Reputation: 582
I have a .txt-file like this:
'SMb_TSS0303' '171765' '171864' '-' 'NC_003078' 'SMb20154'
'SMb_TSS0302' '171758' '171857' '-' 'NC_003078' 'SMb20154'
I want to extract the following as parameters:
-'SMb'
-'171765'
-'171864'
-'-' (minus)
-> need them without quotes
I am trying to do this in a shell script:
#!/bin/sh
file=$1
cat "$1"|while read line; do
echo "$line"
parent=$(awk {'print substr($line,$0,5)'})
echo "$parent"
done
echos 'SMb
As far as I understood awk substr, I though, it would work like this:
substr(s, a, b)=>returns b number of chars from string s, starting at position a
Firstly, I do not get, why I can extract 'Smb with 0-5, secondly, I can't extract any other parameter I need, because moving the start does not work. E.g. $1,6 gives empty echo. I would expect Mb_TSS
#!/bin/sh
file=$1
cat "$1"|while read line; do
parent=$(awk {'print substr($line,$0,5)'})

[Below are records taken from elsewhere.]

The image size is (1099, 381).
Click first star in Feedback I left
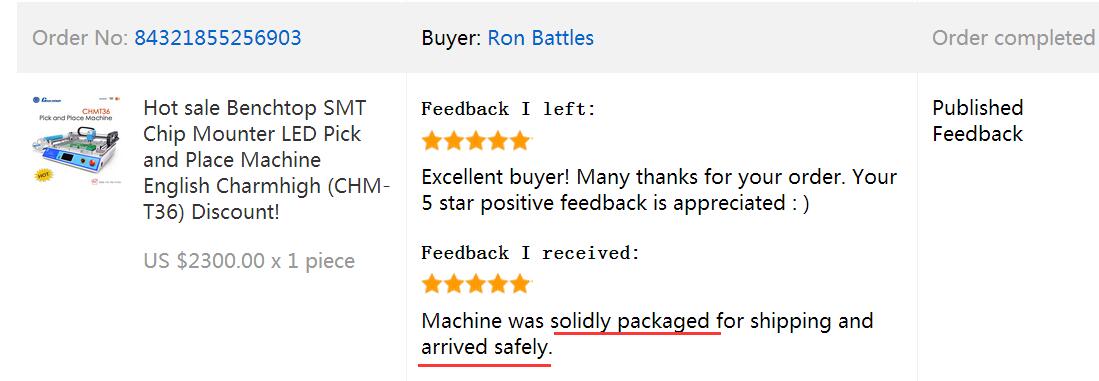coord(432,141)
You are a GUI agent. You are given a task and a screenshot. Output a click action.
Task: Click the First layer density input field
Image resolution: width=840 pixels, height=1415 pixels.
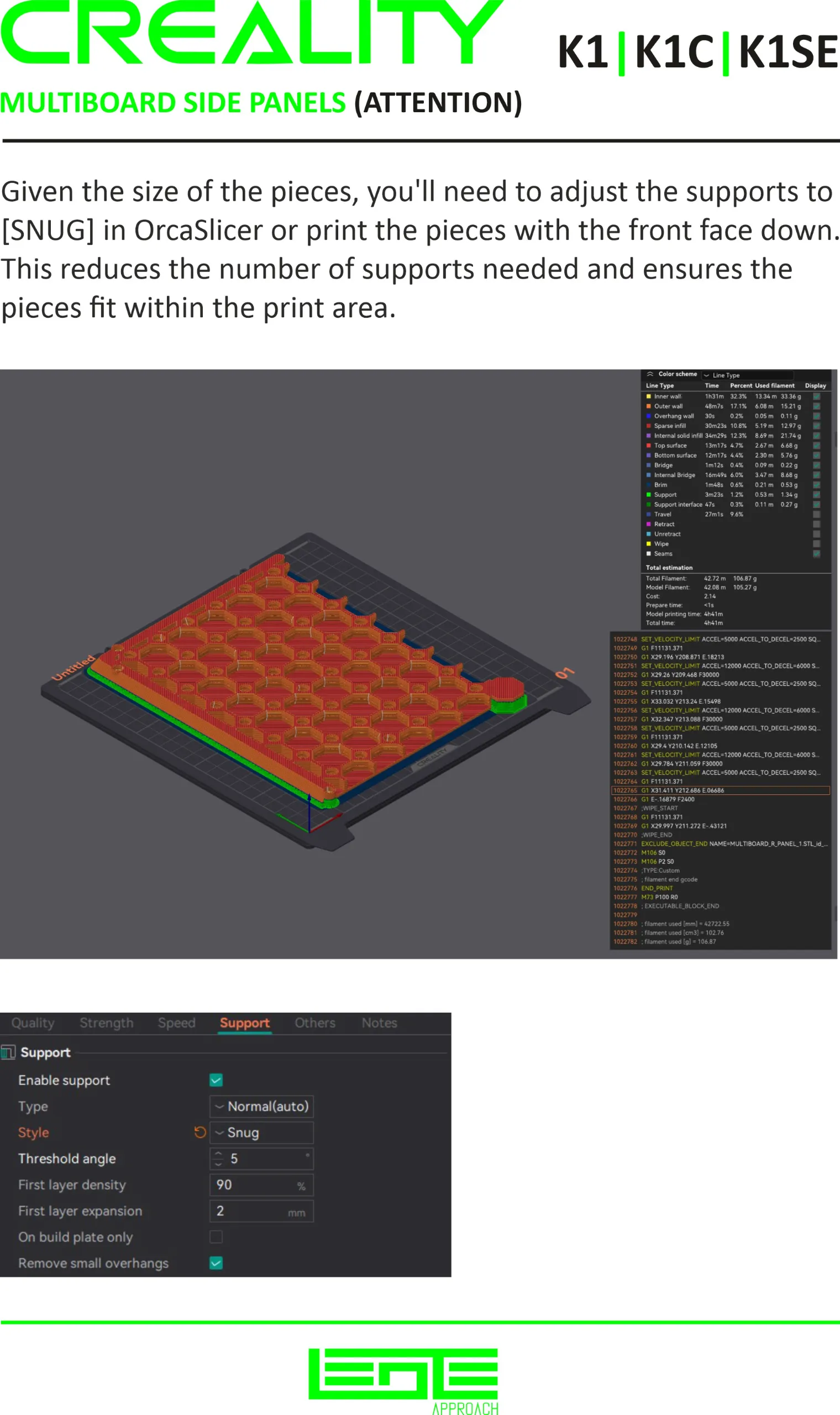(255, 1185)
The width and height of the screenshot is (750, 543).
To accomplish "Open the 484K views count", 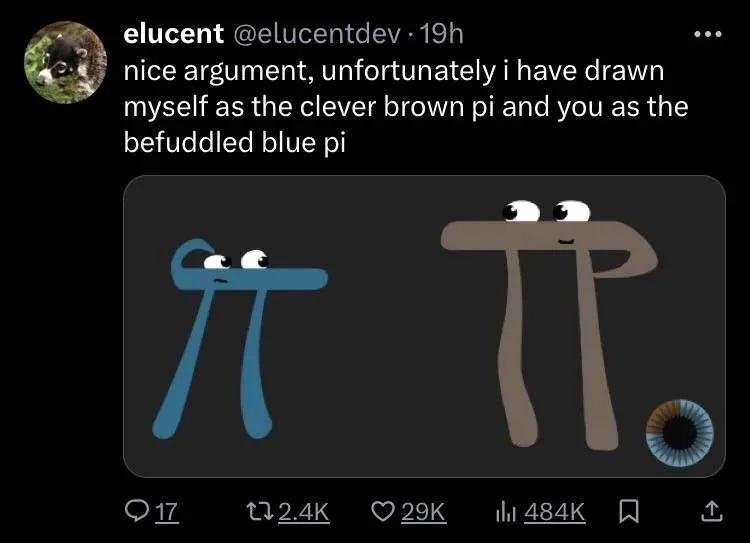I will point(554,511).
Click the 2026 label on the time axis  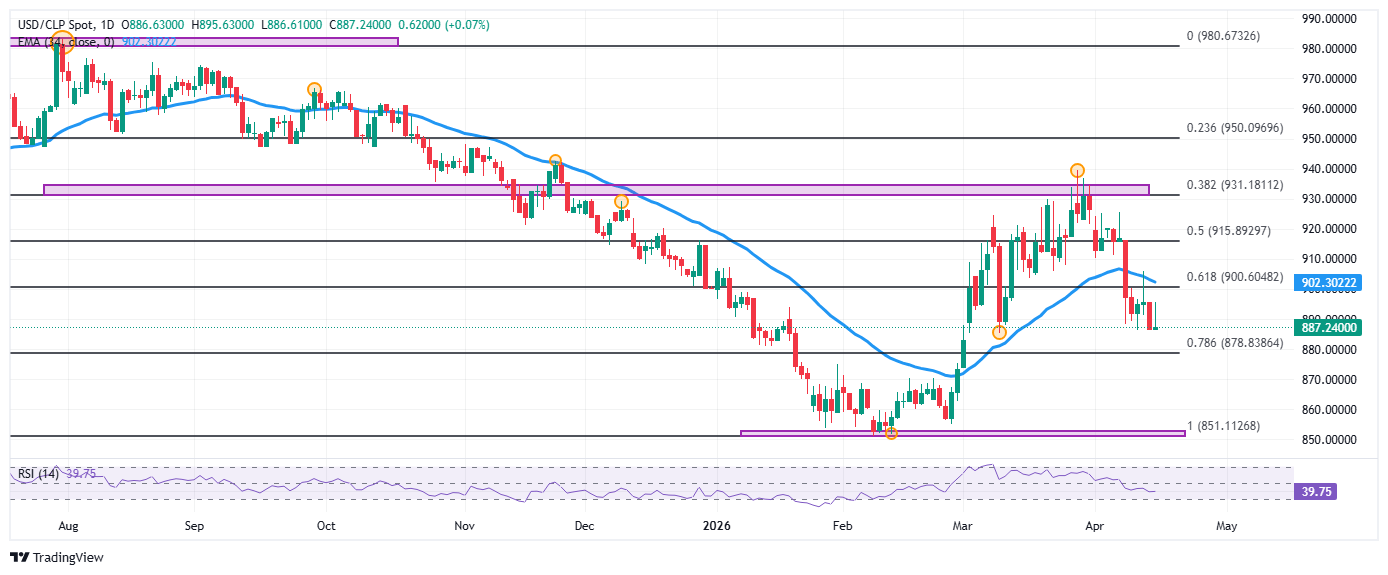[717, 525]
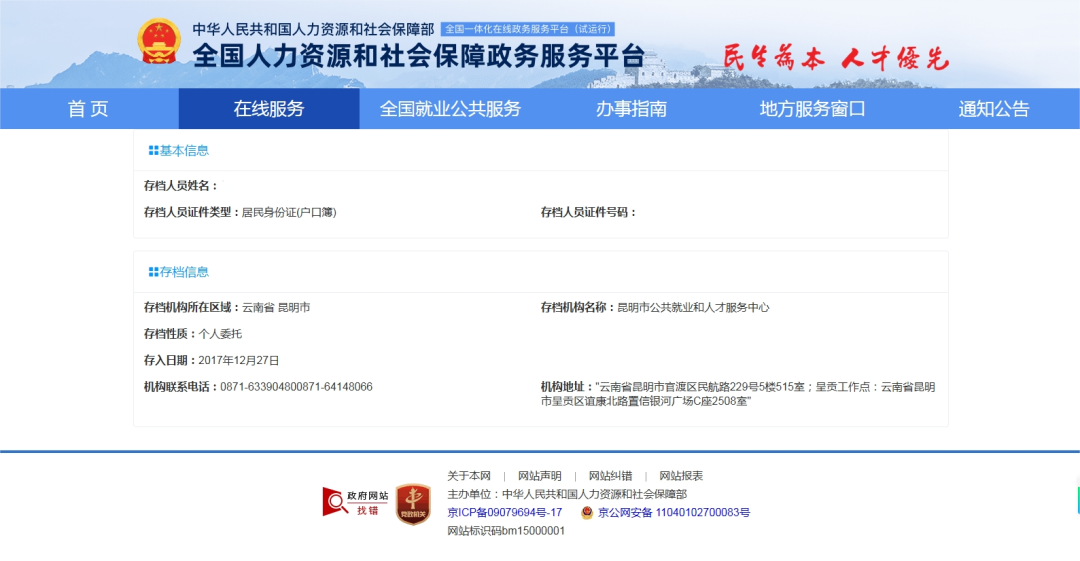Go to the 首页 home tab

(88, 109)
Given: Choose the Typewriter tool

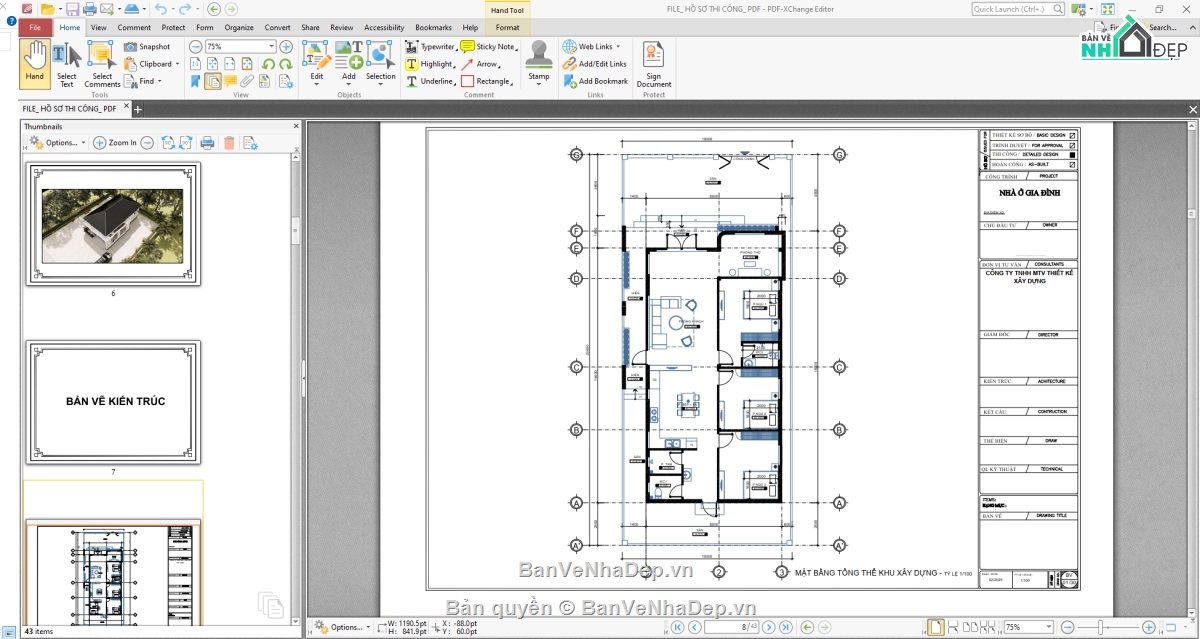Looking at the screenshot, I should (430, 46).
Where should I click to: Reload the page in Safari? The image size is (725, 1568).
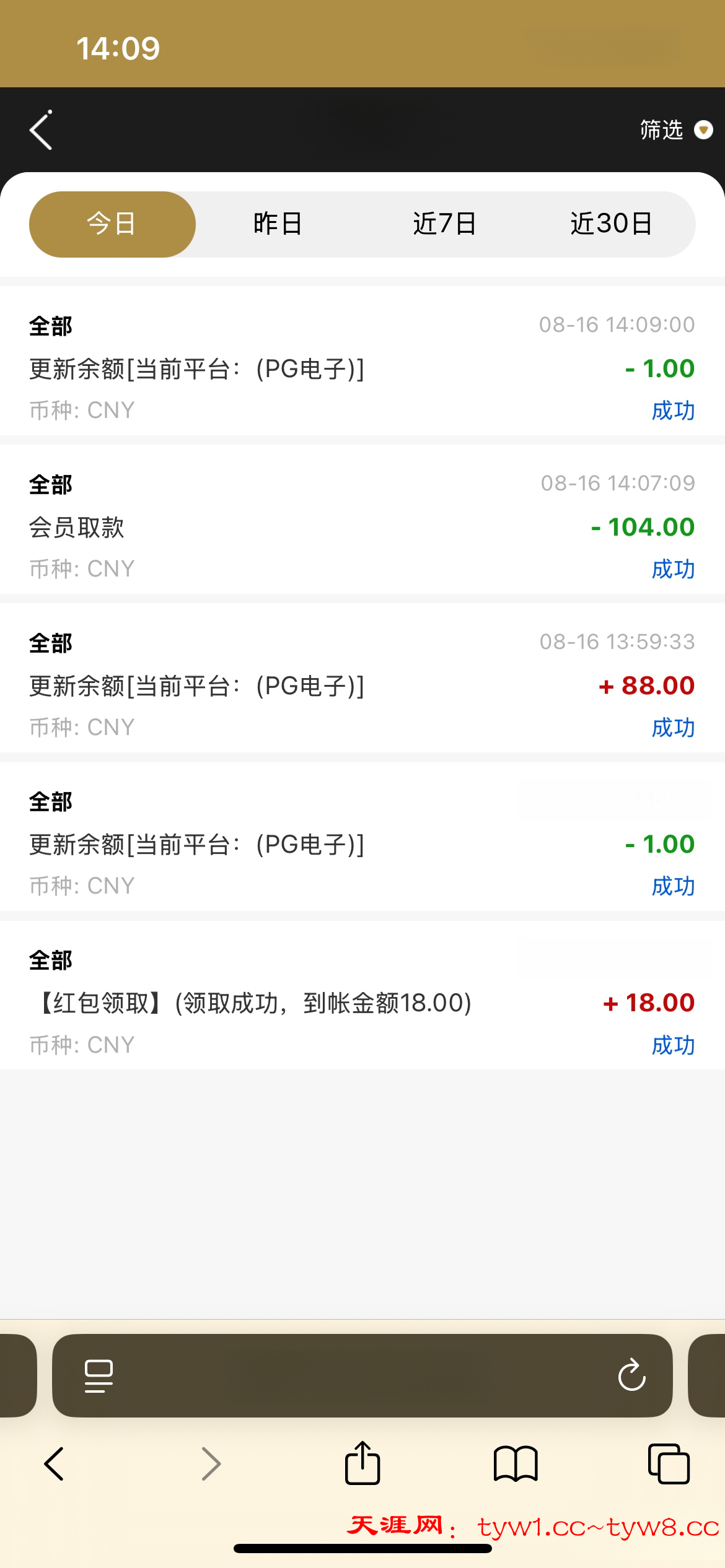pyautogui.click(x=631, y=1376)
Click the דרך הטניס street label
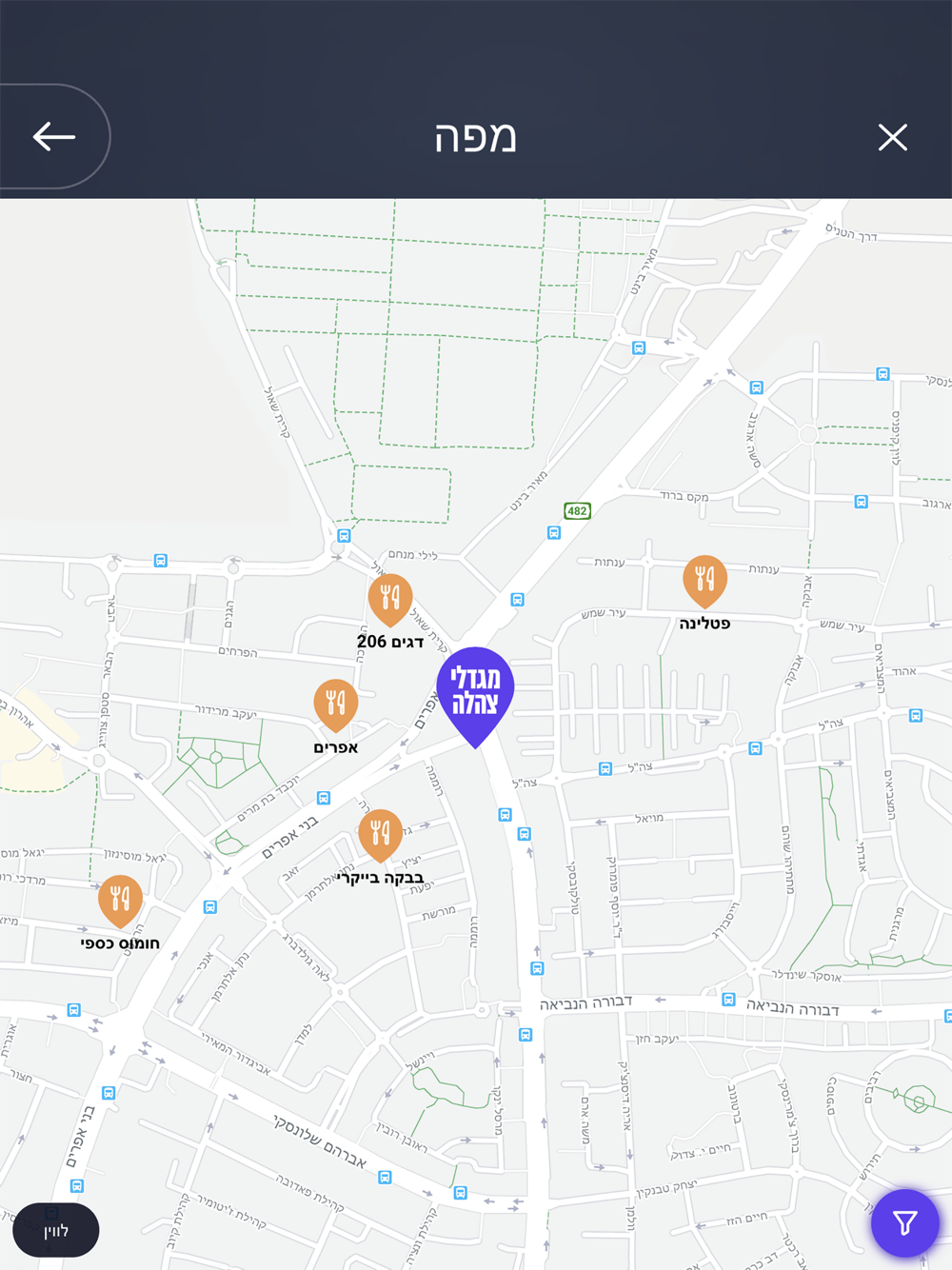 click(851, 232)
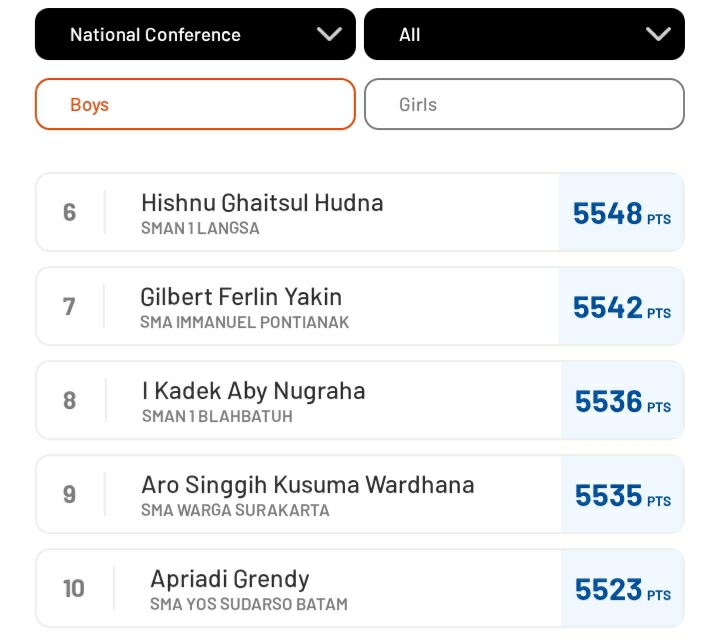Select Aro Singgih Kusuma Wardhana
Image resolution: width=720 pixels, height=639 pixels.
[360, 494]
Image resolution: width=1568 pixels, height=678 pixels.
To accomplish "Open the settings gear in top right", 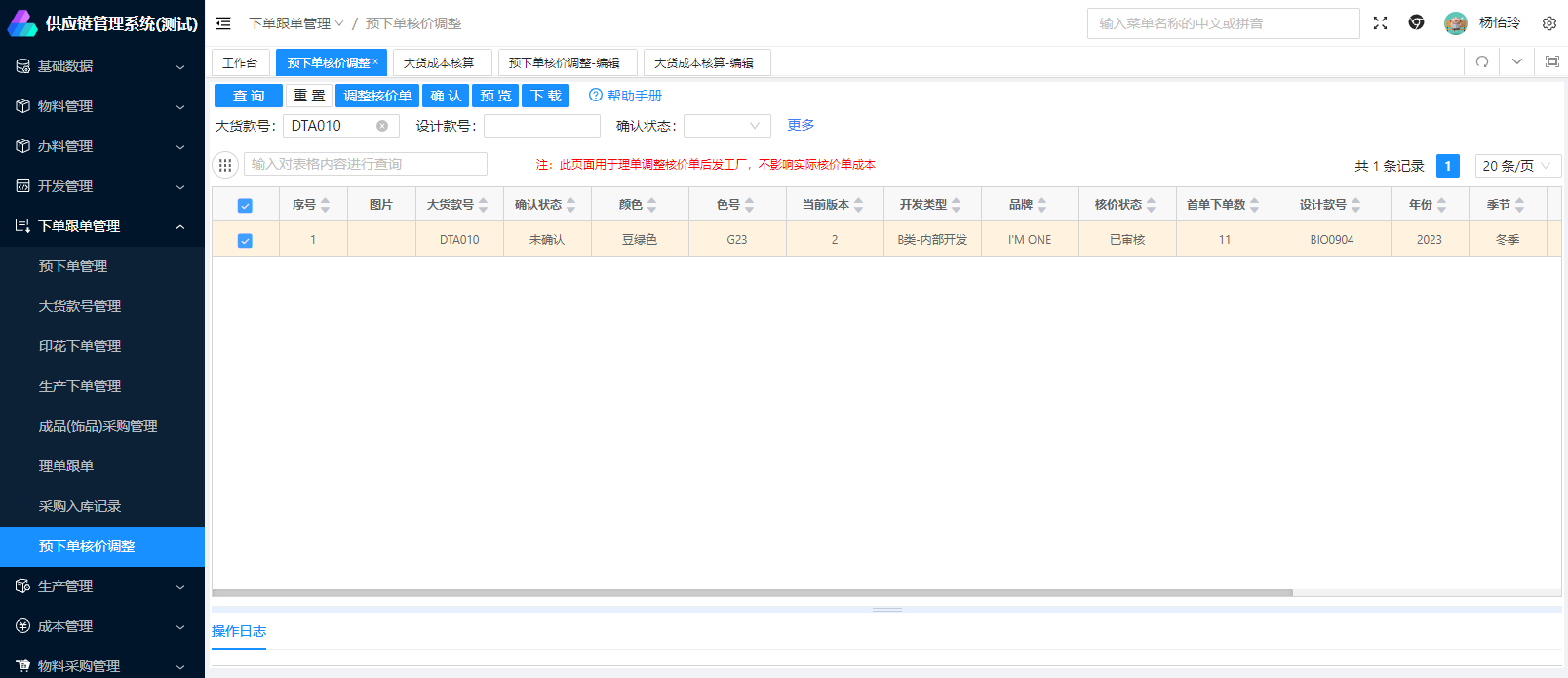I will coord(1548,23).
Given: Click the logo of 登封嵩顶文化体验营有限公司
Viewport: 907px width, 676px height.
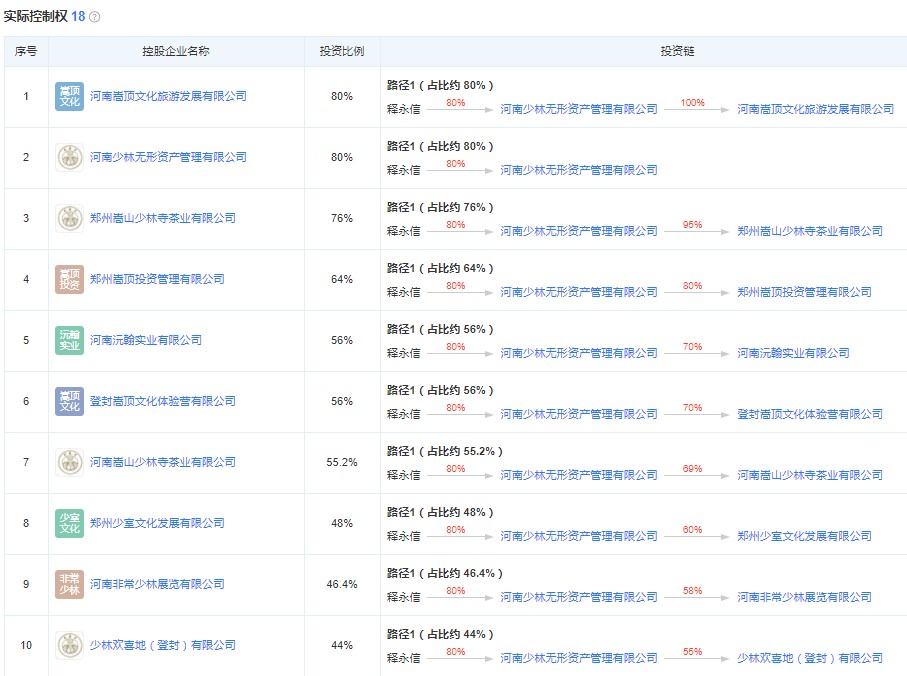Looking at the screenshot, I should tap(69, 401).
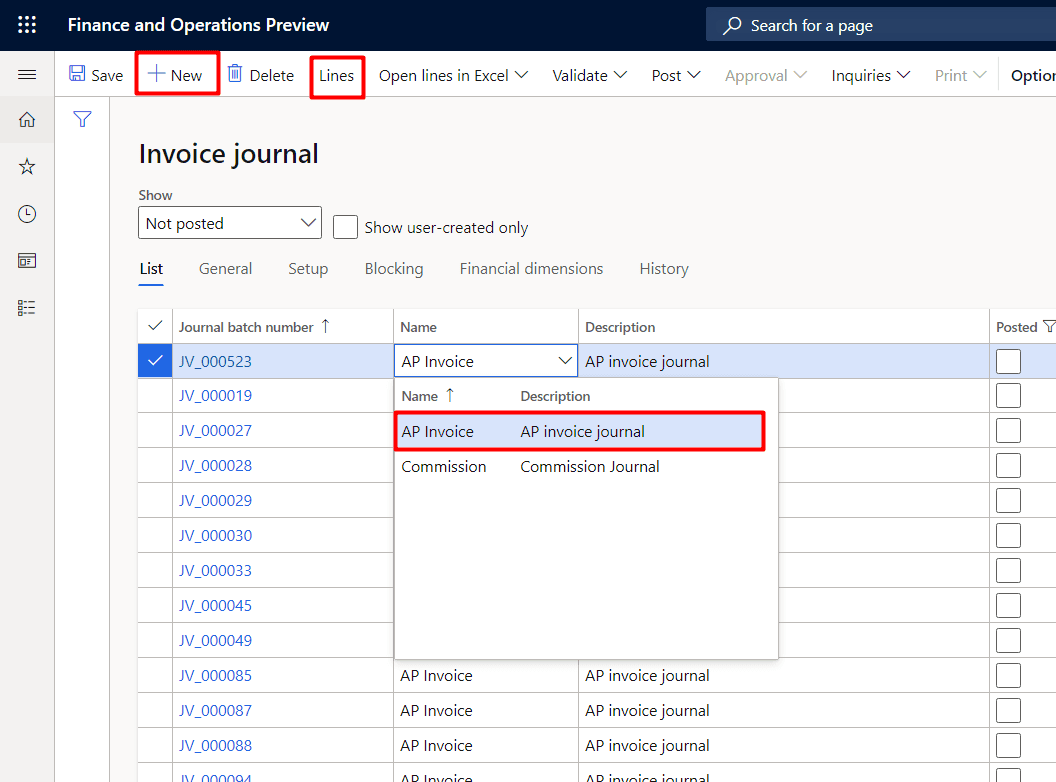Open Workspaces icon in sidebar
Viewport: 1056px width, 782px height.
[x=27, y=261]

start=$(awk{'print subtrs($line,?,?')})
end=$(awk{'print subtrs($line,?,?')})
strand=$(awk{'print subtrs($line,?,?')})
done
echo "$parent" -> echos SMb
echo "$start" -> echos 171765
echo "$end" -> echos 171864
echo "$strand" -> echos -
I have an assumption, that the items in the lines are seen as single strings or something? Maybe I am also handling the file-parsing wrongly, but everything I tried does not work.
Upvotes: 2
Views: 539
Reputation: 140266
the question was orignally tagged python, so let me propose a python solution:
with open("input.txt") as f:
for l in txt:
data = [x.strip("'").partition("_")[0] for x in l.split()[:4]]
print("\n".join(data))
It opens the file, splits the lines like awk
would to, considers only the 4 first fields, strips off the quotes, to create the list. Then display it separated by newlines.
that prints:
SMb
171765
171864
-
SMb
171758
171857
-
Upvotes: 1
Reputation: 22851
Really unclear exactly what you're trying to do. But I can at least help you with the awk
syntax:
while read -r line
do
parent=$(echo $line | awk '{print substr($1,2,3)}')
start=$(echo $line | awk '{print substr($2,2,6)}')
echo $parent
echo $start
done < file
This outputs:
SMb
171765
SMb
171758
You should be able to figure out how to get the rest of the fields.
This is quite an inefficient way to do this but based on the information in the question I'm unable to provide a better answer at the moment.
Upvotes: 1